Final Encouragement And Book Wrap
Scott AllenThe book is called Call to Cultivate Overcoming Anxiety by Thriving Where God Plants You. Oh, and this has been just a really stimulating arg uh discussion, not argument, it's been a good discussion. I think uh iron sharpening iron. And uh I'd like to continue it with you, if you don't mind. Um I just think it's important. Um I think one of the things that you said that really struck me in our conversation was that uh you you were talking about Peter and even uh to Luke's question about how come we have a hard time with this, this whole area of how do we engage in culture, even the followers of Jesus had a hard time with this. So let's give each other some grace as we try to figure this out and uh try to understand how to be faithful, how to be faithful in a way that really honors God and hopefully is a blessing to our nation and loves our neighbors at the same time. I think we can all agree on that. So uh, and beginning where we are at, uh, thriving where God plants you, as you say in your book. I want to encourage everyone to go out and buy a copy of Owen's book. Everything Owen writes is worth reading in deep consideration. Thank you for your work, Owen. It's uh it's it's a blessing.

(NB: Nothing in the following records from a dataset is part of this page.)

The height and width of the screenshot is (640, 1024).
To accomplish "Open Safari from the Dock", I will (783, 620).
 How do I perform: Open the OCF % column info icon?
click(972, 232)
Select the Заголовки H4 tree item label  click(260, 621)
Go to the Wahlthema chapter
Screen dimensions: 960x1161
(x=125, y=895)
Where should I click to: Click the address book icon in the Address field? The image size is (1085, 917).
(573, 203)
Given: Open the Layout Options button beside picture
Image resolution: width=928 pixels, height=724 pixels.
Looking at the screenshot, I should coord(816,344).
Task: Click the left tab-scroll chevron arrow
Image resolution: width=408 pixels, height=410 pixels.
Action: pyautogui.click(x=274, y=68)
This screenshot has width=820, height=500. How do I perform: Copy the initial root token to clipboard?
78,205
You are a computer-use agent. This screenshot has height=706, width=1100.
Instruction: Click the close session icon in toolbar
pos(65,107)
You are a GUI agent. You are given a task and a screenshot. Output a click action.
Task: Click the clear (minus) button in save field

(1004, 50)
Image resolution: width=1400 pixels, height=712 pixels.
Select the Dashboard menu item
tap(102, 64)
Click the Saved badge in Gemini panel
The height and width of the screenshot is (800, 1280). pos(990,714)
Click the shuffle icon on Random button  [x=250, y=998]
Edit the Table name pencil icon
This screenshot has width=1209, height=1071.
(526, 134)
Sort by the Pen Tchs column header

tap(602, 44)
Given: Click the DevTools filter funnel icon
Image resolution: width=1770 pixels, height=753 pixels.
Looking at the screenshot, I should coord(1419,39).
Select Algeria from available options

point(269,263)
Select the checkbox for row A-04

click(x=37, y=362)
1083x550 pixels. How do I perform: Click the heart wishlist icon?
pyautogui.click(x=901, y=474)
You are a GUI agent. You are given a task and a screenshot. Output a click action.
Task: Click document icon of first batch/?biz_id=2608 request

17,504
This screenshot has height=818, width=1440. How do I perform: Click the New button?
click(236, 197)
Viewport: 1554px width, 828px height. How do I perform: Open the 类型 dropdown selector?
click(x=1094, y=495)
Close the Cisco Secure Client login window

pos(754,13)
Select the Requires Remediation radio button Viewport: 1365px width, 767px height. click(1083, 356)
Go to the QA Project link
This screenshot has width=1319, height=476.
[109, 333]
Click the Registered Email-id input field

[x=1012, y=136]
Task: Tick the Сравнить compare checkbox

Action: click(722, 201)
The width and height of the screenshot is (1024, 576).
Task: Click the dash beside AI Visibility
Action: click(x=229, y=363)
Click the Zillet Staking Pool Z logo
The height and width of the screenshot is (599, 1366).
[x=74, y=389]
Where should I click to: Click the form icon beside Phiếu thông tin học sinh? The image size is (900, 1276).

Speaker 1Thank you, and thank you guys very much for the stimulating conversation. You made me think in a lot of different places. I I I love the Wheat and Weeds application. We typically think of that um just in terms of salvation and will God save my kids and that sort of thing, or mixed churches, but I haven't really applied that to public square thinking. And I I'm gonna muse on that because that's really rich. So thank you guys for having me and and such rich conversation.
Scott AllenThanks, Swan. God bless you.